Alignment, Stephanopoulos explained, is the simple idea that the output of the government should correspond to what the people want the government to do. “This is a pretty intuitive value that lies at the core of many different conceptions of democracy,” he said. Alignment can be measured in political party affiliations, in representative stands that politicians take, and in the policies that are eventually enacted.
Yet there are significant areas in which the electorate’s wishes and the government’s output are greatly misaligned. One is the strong influence of donors and another involves gerrymandering — something that he and Greenwood have done substantial work to combat.
“Partisan gerrymandering lets you take the same set of voters, with the same partisan and ideological preferences. You draw one district configuration instead of another, and all of a sudden you’ve dramatically altered the partisan makeup of the legislature.” This, he suggested, has an outsized effect on policy, since “Gerrymandering takes you from way too liberal outcomes if the Democrats gerrymander to way too conservative outcomes if the Republicans gerrymander. That influence, that delta, is an order of magnitude larger than you get with voting policies, for example.
“So, I think there’s one takeaway for current electoral rules, it’s that money and politics and partisan gerrymandering matter more than any other electoral rules today,” he said.

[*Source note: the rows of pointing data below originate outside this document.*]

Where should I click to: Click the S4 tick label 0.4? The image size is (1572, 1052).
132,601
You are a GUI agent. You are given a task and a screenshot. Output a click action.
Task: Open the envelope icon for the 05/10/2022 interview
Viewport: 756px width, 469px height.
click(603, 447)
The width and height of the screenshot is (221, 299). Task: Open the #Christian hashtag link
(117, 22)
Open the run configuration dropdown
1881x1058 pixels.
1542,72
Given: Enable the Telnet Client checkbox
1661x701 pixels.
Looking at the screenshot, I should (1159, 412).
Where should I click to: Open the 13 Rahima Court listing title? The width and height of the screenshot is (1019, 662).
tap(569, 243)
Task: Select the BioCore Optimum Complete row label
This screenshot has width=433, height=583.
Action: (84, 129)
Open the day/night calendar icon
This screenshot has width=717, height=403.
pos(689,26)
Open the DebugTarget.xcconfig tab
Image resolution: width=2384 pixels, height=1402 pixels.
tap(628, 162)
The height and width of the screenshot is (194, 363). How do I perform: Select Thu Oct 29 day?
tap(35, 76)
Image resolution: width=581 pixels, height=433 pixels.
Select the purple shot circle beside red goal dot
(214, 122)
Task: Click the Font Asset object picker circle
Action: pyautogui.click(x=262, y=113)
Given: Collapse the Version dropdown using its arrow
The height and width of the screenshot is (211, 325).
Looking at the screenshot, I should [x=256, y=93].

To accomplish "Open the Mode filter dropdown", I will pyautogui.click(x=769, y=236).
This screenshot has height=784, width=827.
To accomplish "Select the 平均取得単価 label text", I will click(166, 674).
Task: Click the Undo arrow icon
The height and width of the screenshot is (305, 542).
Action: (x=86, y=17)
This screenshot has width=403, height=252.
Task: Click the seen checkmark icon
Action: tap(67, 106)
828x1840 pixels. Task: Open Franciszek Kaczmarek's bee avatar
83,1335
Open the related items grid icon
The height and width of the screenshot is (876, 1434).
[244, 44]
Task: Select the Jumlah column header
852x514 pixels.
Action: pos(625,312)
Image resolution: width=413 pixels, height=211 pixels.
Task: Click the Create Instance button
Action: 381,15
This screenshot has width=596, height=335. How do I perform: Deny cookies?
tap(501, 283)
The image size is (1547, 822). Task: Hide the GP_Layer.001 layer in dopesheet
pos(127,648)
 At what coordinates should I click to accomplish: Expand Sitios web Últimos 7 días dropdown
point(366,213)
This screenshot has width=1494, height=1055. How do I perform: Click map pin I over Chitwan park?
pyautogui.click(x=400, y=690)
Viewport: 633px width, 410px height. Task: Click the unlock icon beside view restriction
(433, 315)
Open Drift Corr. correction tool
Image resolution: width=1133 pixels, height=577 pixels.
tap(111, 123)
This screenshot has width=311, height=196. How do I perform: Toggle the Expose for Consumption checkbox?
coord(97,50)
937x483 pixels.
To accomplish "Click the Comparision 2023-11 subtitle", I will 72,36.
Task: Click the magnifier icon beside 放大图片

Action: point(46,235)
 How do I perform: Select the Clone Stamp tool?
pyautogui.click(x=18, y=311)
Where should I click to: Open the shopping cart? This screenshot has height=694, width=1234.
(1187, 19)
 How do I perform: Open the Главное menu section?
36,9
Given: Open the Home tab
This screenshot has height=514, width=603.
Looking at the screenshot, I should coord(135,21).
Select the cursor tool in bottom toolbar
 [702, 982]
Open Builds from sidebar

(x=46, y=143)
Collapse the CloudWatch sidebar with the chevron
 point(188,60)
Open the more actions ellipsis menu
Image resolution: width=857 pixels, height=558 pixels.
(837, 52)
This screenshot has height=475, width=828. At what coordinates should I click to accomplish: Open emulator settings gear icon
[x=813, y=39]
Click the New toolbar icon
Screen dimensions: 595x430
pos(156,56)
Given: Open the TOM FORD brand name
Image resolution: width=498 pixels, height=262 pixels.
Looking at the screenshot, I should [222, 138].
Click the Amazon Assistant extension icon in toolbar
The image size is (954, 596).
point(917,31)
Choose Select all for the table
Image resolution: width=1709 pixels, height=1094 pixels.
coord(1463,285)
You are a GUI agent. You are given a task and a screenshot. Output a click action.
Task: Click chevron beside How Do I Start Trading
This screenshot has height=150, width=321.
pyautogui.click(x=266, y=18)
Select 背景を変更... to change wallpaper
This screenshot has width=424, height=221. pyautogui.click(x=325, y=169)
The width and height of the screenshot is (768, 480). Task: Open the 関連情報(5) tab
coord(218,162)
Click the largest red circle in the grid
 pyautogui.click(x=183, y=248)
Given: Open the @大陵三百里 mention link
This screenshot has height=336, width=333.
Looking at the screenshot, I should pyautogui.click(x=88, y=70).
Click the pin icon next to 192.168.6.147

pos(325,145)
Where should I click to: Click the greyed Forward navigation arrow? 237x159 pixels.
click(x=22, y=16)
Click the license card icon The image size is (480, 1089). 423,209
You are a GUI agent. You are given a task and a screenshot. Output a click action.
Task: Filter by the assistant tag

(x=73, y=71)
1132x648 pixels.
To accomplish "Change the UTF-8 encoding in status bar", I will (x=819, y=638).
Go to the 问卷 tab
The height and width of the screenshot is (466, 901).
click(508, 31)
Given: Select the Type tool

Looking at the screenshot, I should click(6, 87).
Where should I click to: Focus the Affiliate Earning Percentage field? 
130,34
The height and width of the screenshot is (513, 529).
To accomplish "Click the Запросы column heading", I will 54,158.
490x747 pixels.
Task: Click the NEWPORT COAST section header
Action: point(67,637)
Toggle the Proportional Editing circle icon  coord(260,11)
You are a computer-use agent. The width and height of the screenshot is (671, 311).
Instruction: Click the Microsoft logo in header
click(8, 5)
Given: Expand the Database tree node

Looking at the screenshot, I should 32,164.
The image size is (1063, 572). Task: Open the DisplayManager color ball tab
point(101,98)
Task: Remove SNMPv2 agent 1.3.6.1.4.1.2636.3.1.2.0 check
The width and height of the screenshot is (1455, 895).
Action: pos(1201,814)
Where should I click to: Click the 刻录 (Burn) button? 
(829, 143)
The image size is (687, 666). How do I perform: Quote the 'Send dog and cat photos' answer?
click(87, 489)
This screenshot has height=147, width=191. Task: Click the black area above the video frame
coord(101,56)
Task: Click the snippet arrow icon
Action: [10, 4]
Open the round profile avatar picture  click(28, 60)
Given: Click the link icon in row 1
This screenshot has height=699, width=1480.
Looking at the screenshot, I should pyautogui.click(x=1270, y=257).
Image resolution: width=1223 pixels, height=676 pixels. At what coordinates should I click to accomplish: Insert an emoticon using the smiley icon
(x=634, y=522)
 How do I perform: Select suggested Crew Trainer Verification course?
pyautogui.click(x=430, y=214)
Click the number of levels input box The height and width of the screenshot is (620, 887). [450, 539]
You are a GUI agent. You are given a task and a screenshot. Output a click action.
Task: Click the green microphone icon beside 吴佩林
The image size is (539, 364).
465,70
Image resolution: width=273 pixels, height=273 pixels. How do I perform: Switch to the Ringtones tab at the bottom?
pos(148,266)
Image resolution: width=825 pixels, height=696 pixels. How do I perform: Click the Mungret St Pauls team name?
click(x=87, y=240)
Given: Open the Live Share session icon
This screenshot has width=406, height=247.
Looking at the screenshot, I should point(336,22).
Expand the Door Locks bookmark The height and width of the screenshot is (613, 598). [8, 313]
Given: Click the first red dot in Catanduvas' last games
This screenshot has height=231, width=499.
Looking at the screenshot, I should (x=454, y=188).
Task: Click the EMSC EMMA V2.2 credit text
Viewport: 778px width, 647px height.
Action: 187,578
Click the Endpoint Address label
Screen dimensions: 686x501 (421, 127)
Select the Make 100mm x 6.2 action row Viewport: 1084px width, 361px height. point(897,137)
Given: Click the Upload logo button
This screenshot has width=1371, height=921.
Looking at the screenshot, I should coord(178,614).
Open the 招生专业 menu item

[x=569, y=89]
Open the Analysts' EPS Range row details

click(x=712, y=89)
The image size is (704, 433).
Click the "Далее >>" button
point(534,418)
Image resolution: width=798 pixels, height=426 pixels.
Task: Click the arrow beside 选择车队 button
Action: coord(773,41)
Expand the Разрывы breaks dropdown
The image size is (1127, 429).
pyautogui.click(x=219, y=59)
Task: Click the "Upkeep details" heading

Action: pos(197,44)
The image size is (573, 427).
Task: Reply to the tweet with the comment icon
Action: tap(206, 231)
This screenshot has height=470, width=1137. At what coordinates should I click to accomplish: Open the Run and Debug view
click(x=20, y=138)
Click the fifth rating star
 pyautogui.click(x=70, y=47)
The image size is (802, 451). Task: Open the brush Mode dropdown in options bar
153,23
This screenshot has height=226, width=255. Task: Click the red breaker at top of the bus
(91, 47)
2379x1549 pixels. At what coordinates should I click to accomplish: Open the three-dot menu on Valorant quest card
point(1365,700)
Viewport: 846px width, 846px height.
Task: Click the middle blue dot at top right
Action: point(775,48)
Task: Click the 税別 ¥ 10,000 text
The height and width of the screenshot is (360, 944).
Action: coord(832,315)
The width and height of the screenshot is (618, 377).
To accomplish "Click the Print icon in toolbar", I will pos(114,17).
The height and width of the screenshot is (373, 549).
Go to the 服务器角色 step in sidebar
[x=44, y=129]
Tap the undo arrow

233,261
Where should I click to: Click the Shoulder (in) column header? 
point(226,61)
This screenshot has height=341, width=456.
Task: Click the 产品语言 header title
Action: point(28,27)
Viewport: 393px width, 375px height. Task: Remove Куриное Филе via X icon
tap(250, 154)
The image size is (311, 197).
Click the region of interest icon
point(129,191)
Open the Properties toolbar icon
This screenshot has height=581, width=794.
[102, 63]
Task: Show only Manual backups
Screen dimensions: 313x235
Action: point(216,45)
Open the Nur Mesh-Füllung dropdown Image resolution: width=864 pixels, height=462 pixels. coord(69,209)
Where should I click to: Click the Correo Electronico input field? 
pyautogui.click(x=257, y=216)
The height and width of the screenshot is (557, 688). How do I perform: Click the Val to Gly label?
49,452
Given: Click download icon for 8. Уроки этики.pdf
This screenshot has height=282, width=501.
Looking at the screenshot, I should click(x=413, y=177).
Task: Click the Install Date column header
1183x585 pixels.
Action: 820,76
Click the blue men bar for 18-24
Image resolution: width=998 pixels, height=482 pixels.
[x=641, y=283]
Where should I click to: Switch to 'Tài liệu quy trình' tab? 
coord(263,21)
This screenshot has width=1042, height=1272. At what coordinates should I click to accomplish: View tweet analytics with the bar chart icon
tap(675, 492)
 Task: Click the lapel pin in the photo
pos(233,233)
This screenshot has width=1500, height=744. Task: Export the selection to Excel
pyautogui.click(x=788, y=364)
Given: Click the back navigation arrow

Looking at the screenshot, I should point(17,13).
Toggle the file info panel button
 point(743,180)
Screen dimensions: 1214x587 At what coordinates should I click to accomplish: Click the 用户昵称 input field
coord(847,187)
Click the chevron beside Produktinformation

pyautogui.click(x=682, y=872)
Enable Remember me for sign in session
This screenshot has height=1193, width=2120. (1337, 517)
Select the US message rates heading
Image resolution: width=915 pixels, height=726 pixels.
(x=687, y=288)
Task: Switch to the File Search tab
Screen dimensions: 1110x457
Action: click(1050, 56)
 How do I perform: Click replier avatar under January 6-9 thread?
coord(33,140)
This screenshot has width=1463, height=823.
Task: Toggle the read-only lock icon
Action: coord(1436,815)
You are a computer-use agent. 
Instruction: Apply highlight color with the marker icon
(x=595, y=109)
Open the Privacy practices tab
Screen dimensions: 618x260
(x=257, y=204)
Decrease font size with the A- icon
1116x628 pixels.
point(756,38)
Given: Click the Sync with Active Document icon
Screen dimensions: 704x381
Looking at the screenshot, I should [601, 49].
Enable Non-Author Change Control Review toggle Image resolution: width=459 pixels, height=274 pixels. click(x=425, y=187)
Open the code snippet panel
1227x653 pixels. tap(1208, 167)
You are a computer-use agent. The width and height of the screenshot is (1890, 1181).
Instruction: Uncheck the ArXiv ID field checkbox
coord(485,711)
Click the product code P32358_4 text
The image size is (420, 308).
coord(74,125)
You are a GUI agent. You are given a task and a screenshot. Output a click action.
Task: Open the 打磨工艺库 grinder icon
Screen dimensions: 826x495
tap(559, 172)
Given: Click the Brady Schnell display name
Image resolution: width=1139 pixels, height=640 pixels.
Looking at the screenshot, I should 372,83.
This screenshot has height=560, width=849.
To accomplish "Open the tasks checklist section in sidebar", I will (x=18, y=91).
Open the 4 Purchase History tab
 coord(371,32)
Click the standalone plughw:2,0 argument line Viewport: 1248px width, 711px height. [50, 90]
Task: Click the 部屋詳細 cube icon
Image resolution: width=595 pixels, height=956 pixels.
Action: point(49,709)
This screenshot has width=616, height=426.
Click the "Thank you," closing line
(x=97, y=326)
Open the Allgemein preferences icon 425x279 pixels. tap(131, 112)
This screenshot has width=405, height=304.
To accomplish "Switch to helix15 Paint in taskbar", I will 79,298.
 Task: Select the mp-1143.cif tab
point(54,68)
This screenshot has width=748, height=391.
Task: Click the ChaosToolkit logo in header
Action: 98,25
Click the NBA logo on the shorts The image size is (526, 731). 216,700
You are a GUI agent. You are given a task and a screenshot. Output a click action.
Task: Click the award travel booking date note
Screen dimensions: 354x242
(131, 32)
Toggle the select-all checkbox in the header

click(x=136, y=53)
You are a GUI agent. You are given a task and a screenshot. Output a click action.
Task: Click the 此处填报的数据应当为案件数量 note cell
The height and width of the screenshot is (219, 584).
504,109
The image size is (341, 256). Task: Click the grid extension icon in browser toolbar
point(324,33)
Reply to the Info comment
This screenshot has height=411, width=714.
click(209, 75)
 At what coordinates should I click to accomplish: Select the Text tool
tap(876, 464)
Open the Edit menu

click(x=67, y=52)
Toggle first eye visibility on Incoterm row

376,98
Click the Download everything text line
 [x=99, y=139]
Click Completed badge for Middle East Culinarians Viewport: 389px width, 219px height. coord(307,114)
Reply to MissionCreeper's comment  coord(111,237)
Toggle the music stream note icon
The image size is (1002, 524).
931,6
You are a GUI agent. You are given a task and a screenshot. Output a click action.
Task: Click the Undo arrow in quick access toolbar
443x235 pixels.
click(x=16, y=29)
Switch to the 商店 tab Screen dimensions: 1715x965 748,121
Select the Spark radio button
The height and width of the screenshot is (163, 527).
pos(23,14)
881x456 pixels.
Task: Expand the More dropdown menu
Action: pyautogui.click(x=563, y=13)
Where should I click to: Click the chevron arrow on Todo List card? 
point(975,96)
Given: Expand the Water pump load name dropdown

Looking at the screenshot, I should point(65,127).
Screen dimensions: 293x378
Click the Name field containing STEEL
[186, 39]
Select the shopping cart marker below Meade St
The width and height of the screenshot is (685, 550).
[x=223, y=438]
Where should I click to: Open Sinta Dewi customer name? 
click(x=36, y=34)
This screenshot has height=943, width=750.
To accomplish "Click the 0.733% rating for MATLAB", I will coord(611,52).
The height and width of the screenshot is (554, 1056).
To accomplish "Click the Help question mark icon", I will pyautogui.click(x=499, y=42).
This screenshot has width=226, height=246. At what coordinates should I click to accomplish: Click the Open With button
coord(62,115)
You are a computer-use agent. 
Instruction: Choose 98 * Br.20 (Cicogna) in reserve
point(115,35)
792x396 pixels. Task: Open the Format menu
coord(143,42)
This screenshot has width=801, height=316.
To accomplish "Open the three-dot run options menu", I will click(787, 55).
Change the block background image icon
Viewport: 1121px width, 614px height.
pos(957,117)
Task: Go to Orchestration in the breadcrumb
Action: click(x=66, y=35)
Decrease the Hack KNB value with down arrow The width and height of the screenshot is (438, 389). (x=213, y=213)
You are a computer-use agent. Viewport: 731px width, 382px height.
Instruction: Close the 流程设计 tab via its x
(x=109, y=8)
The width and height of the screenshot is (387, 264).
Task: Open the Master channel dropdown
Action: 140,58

For that reason, he described the current state of alignment in American politics as “pretty poor.” . . .
In many cases, he said, politicians simply get wrong information about public opinion. They “often misperceive what people want because they’re only hearing from the ideological fringes, the extremist loudmouth busybodies who approach members of the legislature. So more representative contact could help … Politicians often think that their constituents are much more left- or right-wing than they really are. One way to fix that might be for private actors to make available better data about public opinion.”
To that end, he and Greenwood have launched TrueViews (trueviews.org), which collects public opinion data on a variety of issues and filters them by area, allowing anyone to access how a particular state, city, or even school district stands on a particular topic. (It currently features data on gun control, environmental policies, criminal justice, and more.)